Гаснут звезды. В доме свечи гаснут. В старом кресле угасает жизнь.
Примечание:
Йорик
Мне хочется во времена Шекспира, где все решали шпага и рапира, где гордый Лир, властительный король, играл не выдающуюся роль; де Гамлет, хоть и долго колебался, но своего, однако, добивался; где храбрый Ричард среди бела дня мог предложить полцарства за коня; где клеветник и злопыхатель Яго марал людей, но не марал бумагу; где даже череп мертвого шута на мир глазницы пялил неспроста.
Мне хочется во времена Шекспира. Я ровно в полночь выйду из квартиры, миную двор, пересеку проспект и - пошагаю… Так, из века в век, приду я к незнакомому порогу. Ссудит мне Шейлок денег на дорогу, а храбрый Ричард своего коня. Офелия, влюбленная в меня, протянет мне отточенную шпагу… И я поверю искренности Яго, я за него вступлюсь, презрев испуг. И друг Гораций, самый верный друг, меня сразит в жестоком поединке, чтобы потом справлять по мне поминки.
И будет это долгое - Потом, в котором я успею позабыть, что выпало мне - быть или не быть? Героем - или попросту шутом?
Примечание:
ФАНТАСТИЧЕСКИЕ ОЧЕРКИ
Это путевые очерки, в которых описано то, что было, плюс то, чего не было. Ведь увиденное впервые всегда кажется сказочным.
Я впервые побывал в Польше и впервые о ней написал. Может быть, я не увидел в ней самого главного, - того, что видят те, кто живут в ней многие годы. Я писал больше не о том, что видел, а о том, что чувствовал, находясь в этой стране.
Королевский замок
В старинном Краковском замке, полном блеска и хорошо сохранившегося величия, достаточно простора для глаз, но нет приюта усталому телу туриста. Кресла, на которых нельзя сидеть, диваны, на которых нельзя лежать, опочивальни, в которых опочивать не разрешается. Ноги наши, обутые в огромные шлепанцы, не настолько ветхие, чтобы их отнести к памятникам культуры, с трудом отрываются от старинного пола, натертого тысячами точно таких же ног.

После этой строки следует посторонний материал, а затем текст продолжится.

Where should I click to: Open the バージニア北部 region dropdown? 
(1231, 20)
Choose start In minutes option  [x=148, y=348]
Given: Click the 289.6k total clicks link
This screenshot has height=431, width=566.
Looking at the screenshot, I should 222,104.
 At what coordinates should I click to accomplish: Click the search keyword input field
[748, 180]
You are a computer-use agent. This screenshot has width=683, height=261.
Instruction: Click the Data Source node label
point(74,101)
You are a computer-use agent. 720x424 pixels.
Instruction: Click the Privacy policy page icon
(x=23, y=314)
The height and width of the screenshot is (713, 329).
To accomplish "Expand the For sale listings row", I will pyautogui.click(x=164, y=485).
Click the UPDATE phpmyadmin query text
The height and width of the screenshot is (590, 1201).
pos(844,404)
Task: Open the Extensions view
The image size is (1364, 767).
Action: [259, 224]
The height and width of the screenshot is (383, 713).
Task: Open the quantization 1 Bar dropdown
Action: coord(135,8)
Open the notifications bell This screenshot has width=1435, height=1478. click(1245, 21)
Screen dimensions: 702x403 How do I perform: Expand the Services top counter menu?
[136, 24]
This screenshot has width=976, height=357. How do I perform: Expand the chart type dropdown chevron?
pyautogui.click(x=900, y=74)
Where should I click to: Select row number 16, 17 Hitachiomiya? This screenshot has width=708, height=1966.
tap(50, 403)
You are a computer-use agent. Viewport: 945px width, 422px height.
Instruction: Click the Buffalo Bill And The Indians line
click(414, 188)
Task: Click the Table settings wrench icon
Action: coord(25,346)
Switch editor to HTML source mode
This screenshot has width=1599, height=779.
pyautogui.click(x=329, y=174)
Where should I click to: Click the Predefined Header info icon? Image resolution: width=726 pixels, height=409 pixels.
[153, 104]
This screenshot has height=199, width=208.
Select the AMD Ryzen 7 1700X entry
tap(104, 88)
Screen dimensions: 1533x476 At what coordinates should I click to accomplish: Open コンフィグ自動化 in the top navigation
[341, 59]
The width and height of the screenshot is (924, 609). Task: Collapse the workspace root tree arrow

Наш экскурсовод, пожилой интеллигент с лицом пожилого интеллигента, один не поддается усталости. Ему есть что рассказать, есть что показать, и от этого он чувствует себя если не хозяином замка, то, во всяком случае, хозяином положения.
- Это тронный зал, - говорит наш экскурсовод. - Вот видите, трон?
Мы смотрим на трон, преодолевая томительное желание сесть на него, как на простую скамейку.
Время движется медленно, переходя из комнаты в комнату, подолгу простаивая перед портретами неизвестных вельмож и заглядывая всюду, куда заглядывать не положено. Все часы в замке стоят, как обычно стоят часы, окруженные подобным почетом.
В одном из залов, уже не помню, в каком, мое внимание привлек подоконник. Не слишком достопримечательный, но достаточно просторный, чтобы на нем посидеть. На нем уже сидел какой-то турист, и он гостеприимно подвинулся, освобождая для меня место.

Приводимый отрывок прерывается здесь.